## ACTIVITY LIST
#1 List every person named in the naturalist profiles, giving each name as it appears there.
#2 Reproduce word for word the part of the naturalist profiles that opens with the words containing "In the 1960s" and closes with "Bible Lands' (1965).".
#3 Carry the naturalist profiles forward from their last sentence.

## SELECTED EXTRACT
---
In the 1960s Cansdale became Director of Marine Land in Morecambe, Chessington Zoo and Natureland in Skegness. He also developed, with his son, a method of obtaining clean seawater by filtering it through beach sand, and set up a company, SWF Filtration Ltd, which won the international IBM Award for Sustainable Development in 1990.
His books included 'Animals in West Africa' (1946), 'Animals and Man' (1952), 'George Cansdale's Zoo Book' (1953), 'Belinda and the Bushbaby' (written with his wife, 1953), 'Reptiles of West Africa' (1955), 'The Ladybird Book of British Wild Animals' (1958), 'West African Snakes' (1961), 'Behind the Scenes at a Zoo (1965) and 'Animals of Bible Lands' (1965).
Paul Belloni Du Chaillu was a French-American traveller, zoologist and anthropologist. He became famous in the 1860s as the first modern European to confirm the existence of gorillas
A French naturalist and zoologist, sometimes referred to as the 'founding father of palaeontology'. Cuvier was a major figure in natural sciences research in the early 19th century and was instrumental in establishing the fields of comparative anatomy and palaeontology through his work in comparing living animals with fossils
Felix Anton Dohrn was a prominent German Darwinist and the founder and first director of the first zoological research station in the world, the Stazione Zoologica in Naples, Italy.
---
## RECORD EXCERPTS
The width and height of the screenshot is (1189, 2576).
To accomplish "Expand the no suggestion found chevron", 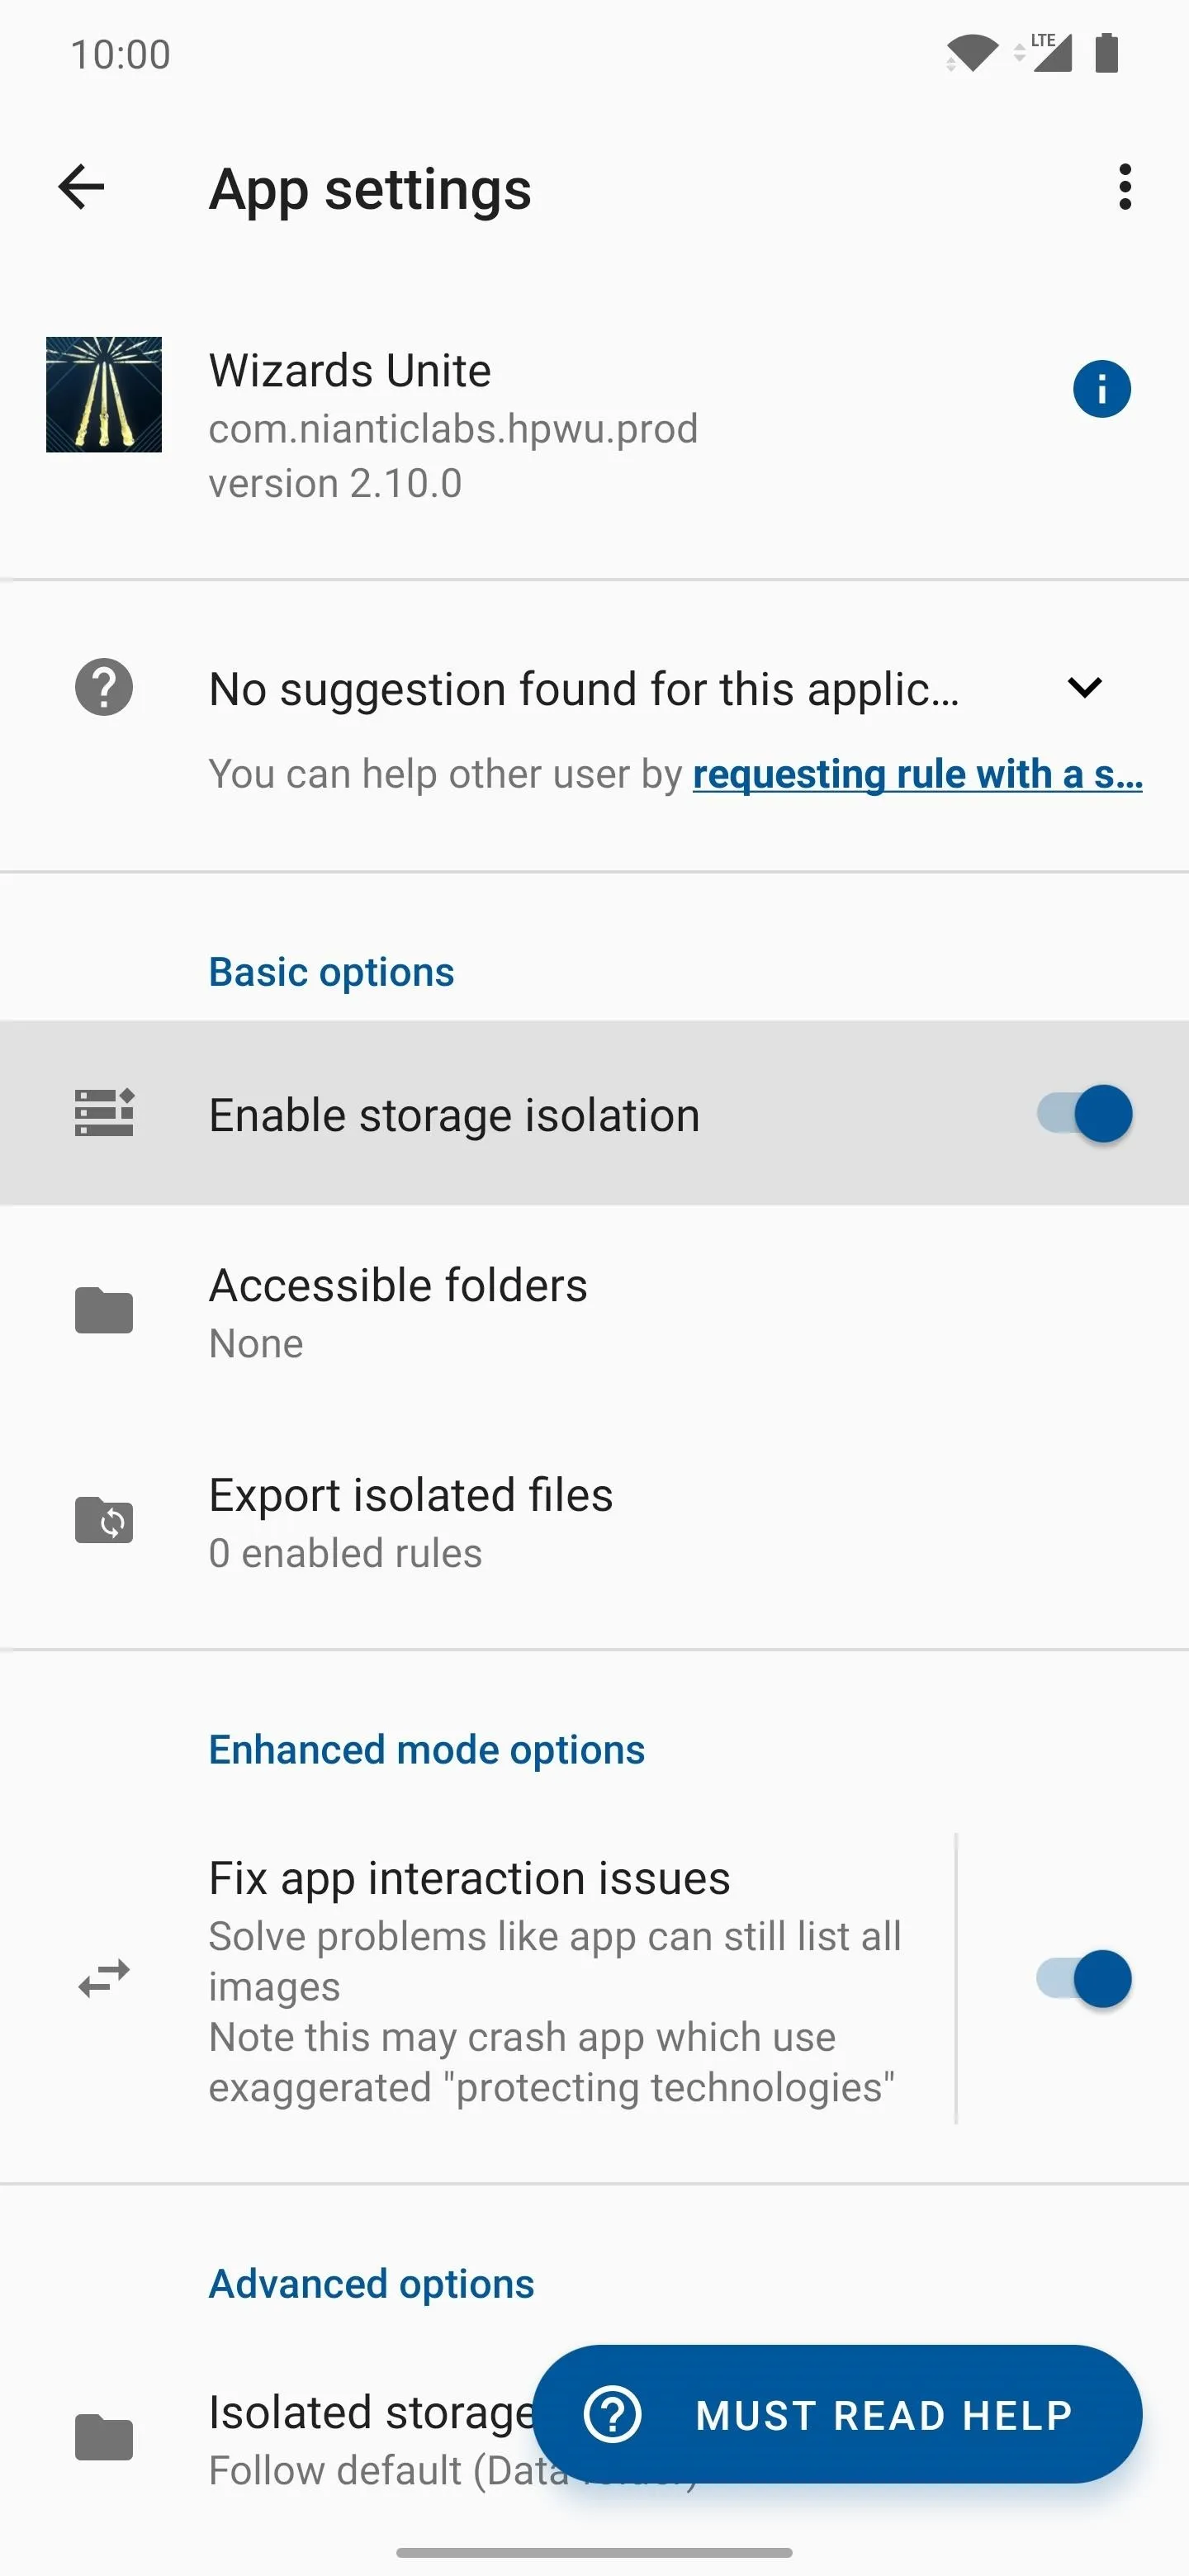I will tap(1085, 687).
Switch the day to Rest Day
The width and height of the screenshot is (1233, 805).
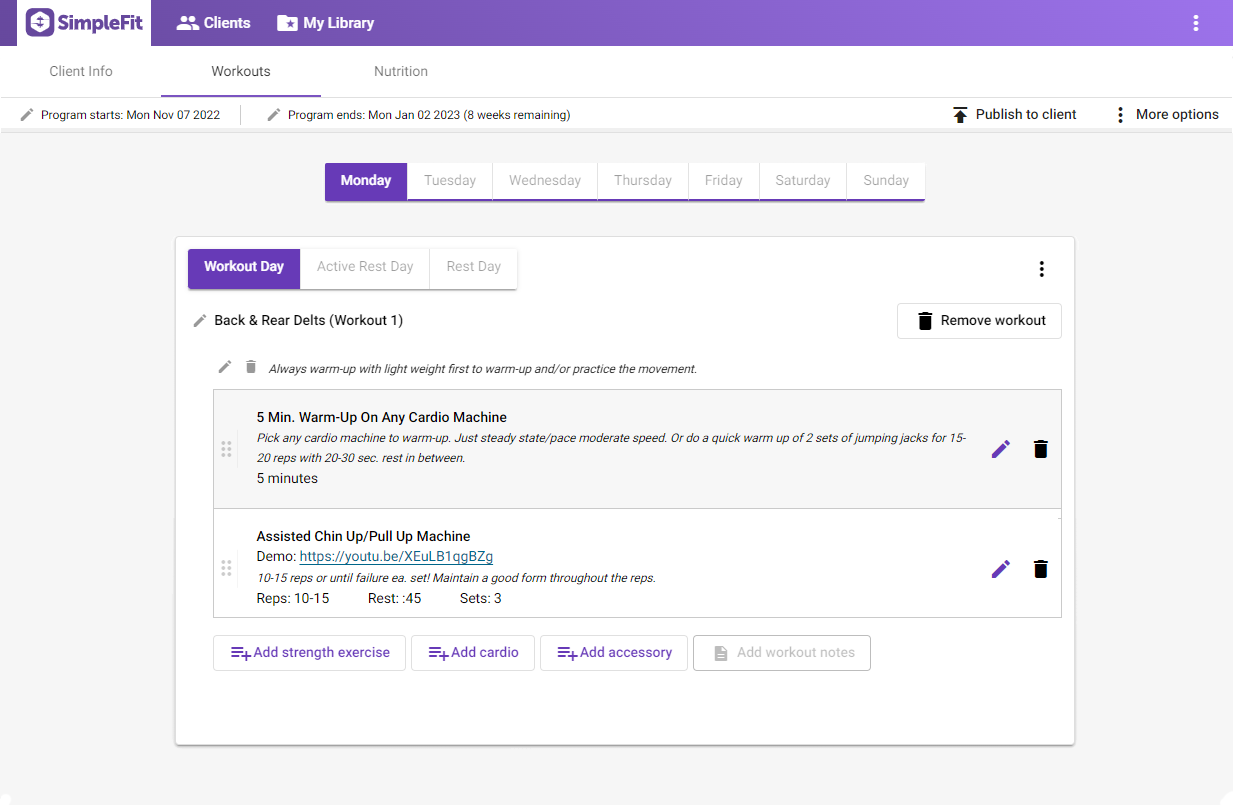(472, 266)
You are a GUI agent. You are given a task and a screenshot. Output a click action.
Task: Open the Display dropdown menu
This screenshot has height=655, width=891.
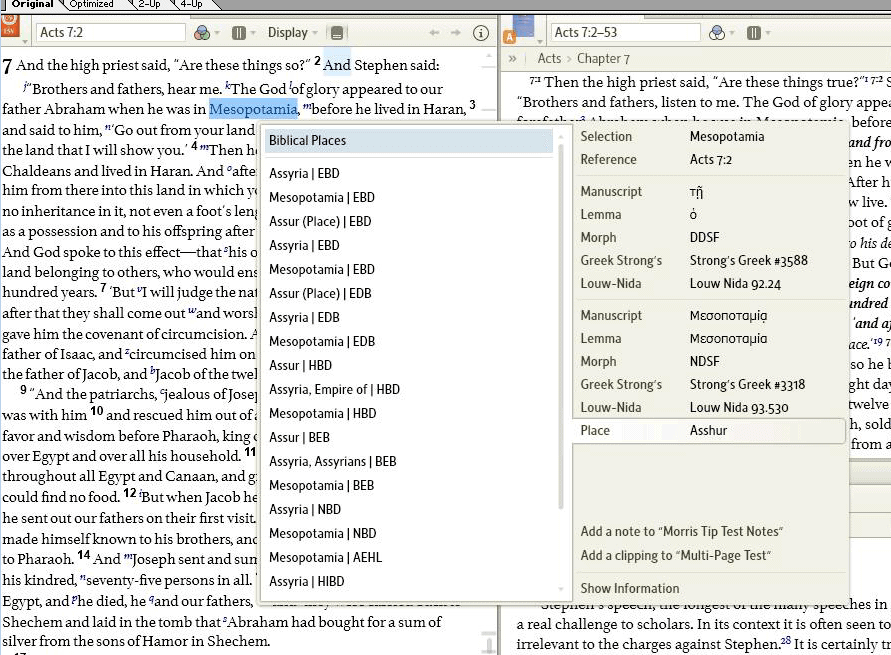(x=293, y=33)
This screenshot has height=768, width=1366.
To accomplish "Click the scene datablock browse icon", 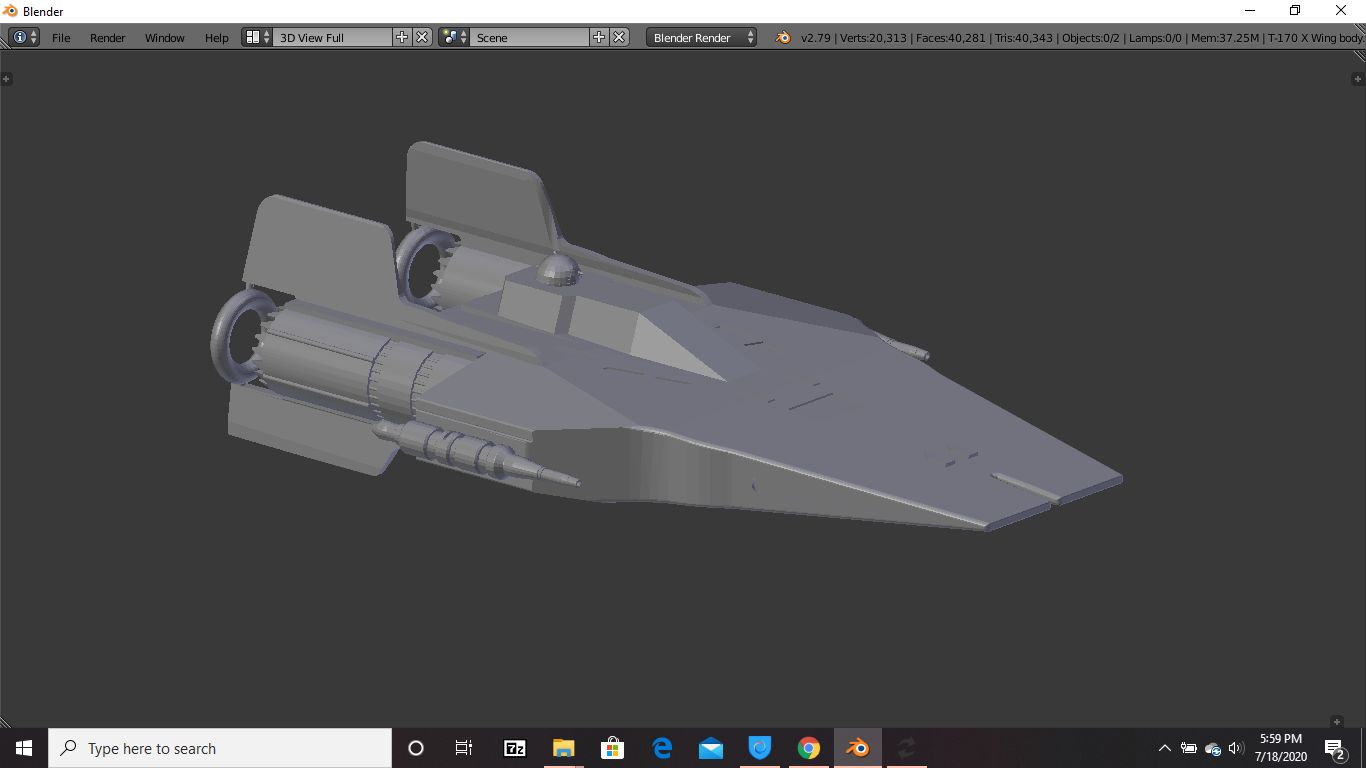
---
## ANSWERS BY ITEM NUMBER
#1
George Cansdale
Paul Belloni Du Chaillu
Cuvier
Felix Anton Dohrn

#2
In the 1960s Cansdale became Director of Marine Land in Morecambe, Chessington Zoo and Natureland in Skegness. He also developed, with his son, a method of obtaining clean seawater by filtering it through beach sand, and set up a company, SWF Filtration Ltd, which won the international IBM Award for Sustainable Development in 1990.
His books included 'Animals in West Africa' (1946), 'Animals and Man' (1952), 'George Cansdale's Zoo Book' (1953), 'Belinda and the Bushbaby' (written with his wife, 1953), 'Reptiles of West Africa' (1955), 'The Ladybird Book of British Wild Animals' (1958), 'West African Snakes' (1961), 'Behind the Scenes at a Zoo (1965) and 'Animals of Bible Lands' (1965).

#3
Alphonse Milne-Edwards was a French mammalogist, ornithologist and carcinologist. He was the son of Henri Milne-Edwards. Milne-Edwards obtained a medical degree in 1859 and became assistant to his father at the Jardin des Plantes in 1876. He became the director of the Muséum National d'Histoire Naturelle in 1891, devoting himself especially to fossil birds and deep-sea exploration. In 1881 he undertook a survey of the Gulf of Gascony with Léopold de Folin and worked aboard the Travailleur and the Talisman on trips to the Canary Islands, the Cape Verde Islands, and the Azores. For this, he received a gold medal of the Royal Geographical Society
Christian Gottfried Ehrenberg was a German naturalist, zoologist, comparative anatomist, geologist and microscopist.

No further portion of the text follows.